▸ Stored data:
========

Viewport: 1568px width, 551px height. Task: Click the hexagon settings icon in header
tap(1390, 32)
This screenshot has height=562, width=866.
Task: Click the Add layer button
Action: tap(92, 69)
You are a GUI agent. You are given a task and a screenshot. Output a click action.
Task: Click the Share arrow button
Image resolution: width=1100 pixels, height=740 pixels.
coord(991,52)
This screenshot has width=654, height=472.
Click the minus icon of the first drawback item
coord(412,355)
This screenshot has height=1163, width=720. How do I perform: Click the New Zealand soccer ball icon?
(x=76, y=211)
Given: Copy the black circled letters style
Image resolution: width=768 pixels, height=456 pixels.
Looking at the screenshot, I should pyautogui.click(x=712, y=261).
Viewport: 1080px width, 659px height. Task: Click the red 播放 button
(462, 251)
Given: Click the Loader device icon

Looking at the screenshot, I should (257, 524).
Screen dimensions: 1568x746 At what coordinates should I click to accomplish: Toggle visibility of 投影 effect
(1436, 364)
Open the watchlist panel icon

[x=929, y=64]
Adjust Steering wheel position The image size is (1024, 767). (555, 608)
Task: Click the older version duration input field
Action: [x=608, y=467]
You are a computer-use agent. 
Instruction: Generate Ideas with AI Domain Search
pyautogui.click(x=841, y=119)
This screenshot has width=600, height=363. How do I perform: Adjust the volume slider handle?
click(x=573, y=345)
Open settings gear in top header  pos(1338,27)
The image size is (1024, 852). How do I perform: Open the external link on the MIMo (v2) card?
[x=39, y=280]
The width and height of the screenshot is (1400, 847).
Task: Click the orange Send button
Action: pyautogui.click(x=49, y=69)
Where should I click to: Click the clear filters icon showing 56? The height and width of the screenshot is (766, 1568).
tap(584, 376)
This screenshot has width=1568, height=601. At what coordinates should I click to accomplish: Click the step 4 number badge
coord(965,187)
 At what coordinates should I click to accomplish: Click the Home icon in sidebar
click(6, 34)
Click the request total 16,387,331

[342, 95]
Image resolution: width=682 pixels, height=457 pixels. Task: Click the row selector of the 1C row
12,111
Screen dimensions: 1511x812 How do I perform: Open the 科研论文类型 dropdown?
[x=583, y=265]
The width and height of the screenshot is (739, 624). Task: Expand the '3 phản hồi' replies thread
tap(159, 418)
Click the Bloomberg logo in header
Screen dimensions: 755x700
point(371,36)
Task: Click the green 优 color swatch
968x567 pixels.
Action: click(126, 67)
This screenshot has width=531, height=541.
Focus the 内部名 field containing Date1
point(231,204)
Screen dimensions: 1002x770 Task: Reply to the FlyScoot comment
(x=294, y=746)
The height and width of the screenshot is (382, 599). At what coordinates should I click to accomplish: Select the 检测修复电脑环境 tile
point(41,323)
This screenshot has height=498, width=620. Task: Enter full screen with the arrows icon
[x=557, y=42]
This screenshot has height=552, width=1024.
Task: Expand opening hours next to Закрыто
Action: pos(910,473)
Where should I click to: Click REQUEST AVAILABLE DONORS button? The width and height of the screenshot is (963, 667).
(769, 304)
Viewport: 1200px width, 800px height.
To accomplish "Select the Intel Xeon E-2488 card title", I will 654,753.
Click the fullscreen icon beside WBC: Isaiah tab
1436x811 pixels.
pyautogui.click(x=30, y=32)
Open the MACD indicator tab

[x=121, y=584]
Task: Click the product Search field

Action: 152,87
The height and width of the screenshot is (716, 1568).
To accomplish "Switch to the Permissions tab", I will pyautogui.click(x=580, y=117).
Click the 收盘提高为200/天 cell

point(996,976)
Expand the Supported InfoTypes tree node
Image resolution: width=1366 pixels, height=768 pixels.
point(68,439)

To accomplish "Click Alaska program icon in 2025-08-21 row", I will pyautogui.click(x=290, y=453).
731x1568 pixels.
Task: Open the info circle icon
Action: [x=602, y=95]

========

▸ What you have to do: Every line of data must be returned unchanged.

▸ Answer section:
Viewport: 1568px width, 551px height. Task: Click the hexagon settings icon in header
tap(1390, 32)
This screenshot has height=562, width=866.
Task: Click the Add layer button
Action: tap(92, 69)
You are a GUI agent. You are given a task and a screenshot. Output a click action.
Task: Click the Share arrow button
Image resolution: width=1100 pixels, height=740 pixels.
coord(991,52)
This screenshot has width=654, height=472.
Click the minus icon of the first drawback item
coord(412,355)
This screenshot has height=1163, width=720. How do I perform: Click the New Zealand soccer ball icon?
(x=76, y=211)
Given: Copy the black circled letters style
Image resolution: width=768 pixels, height=456 pixels.
Looking at the screenshot, I should pyautogui.click(x=712, y=261).
Viewport: 1080px width, 659px height. Task: Click the red 播放 button
(462, 251)
Given: Click the Loader device icon

Looking at the screenshot, I should (257, 524).
Screen dimensions: 1568x746 At what coordinates should I click to accomplish: Toggle visibility of 投影 effect
(1436, 364)
Open the watchlist panel icon

[x=929, y=64]
Adjust Steering wheel position The image size is (1024, 767). (555, 608)
Task: Click the older version duration input field
Action: [x=608, y=467]
You are a computer-use agent. 
Instruction: Generate Ideas with AI Domain Search
pyautogui.click(x=841, y=119)
This screenshot has width=600, height=363. How do I perform: Adjust the volume slider handle?
click(x=573, y=345)
Open settings gear in top header  pos(1338,27)
The image size is (1024, 852). How do I perform: Open the external link on the MIMo (v2) card?
[x=39, y=280]
The width and height of the screenshot is (1400, 847).
Task: Click the orange Send button
Action: pyautogui.click(x=49, y=69)
Where should I click to: Click the clear filters icon showing 56? The height and width of the screenshot is (766, 1568).
tap(584, 376)
This screenshot has width=1568, height=601. At what coordinates should I click to accomplish: Click the step 4 number badge
coord(965,187)
 At what coordinates should I click to accomplish: Click the Home icon in sidebar
click(6, 34)
Click the request total 16,387,331

[342, 95]
Image resolution: width=682 pixels, height=457 pixels. Task: Click the row selector of the 1C row
12,111
Screen dimensions: 1511x812 How do I perform: Open the 科研论文类型 dropdown?
[x=583, y=265]
The width and height of the screenshot is (739, 624). Task: Expand the '3 phản hồi' replies thread
tap(159, 418)
Click the Bloomberg logo in header
Screen dimensions: 755x700
point(371,36)
Task: Click the green 优 color swatch
968x567 pixels.
Action: click(126, 67)
This screenshot has width=531, height=541.
Focus the 内部名 field containing Date1
point(231,204)
Screen dimensions: 1002x770 Task: Reply to the FlyScoot comment
(x=294, y=746)
The height and width of the screenshot is (382, 599). At what coordinates should I click to accomplish: Select the 检测修复电脑环境 tile
point(41,323)
This screenshot has height=498, width=620. Task: Enter full screen with the arrows icon
[x=557, y=42]
This screenshot has height=552, width=1024.
Task: Expand opening hours next to Закрыто
Action: pos(910,473)
Where should I click to: Click REQUEST AVAILABLE DONORS button? The width and height of the screenshot is (963, 667).
(769, 304)
Viewport: 1200px width, 800px height.
To accomplish "Select the Intel Xeon E-2488 card title", I will 654,753.
Click the fullscreen icon beside WBC: Isaiah tab
1436x811 pixels.
pyautogui.click(x=30, y=32)
Open the MACD indicator tab

[x=121, y=584]
Task: Click the product Search field

Action: 152,87
The height and width of the screenshot is (716, 1568).
To accomplish "Switch to the Permissions tab", I will pyautogui.click(x=580, y=117).
Click the 收盘提高为200/天 cell

point(996,976)
Expand the Supported InfoTypes tree node
Image resolution: width=1366 pixels, height=768 pixels.
point(68,439)

To accomplish "Click Alaska program icon in 2025-08-21 row", I will pyautogui.click(x=290, y=453).
731x1568 pixels.
Task: Open the info circle icon
Action: [x=602, y=95]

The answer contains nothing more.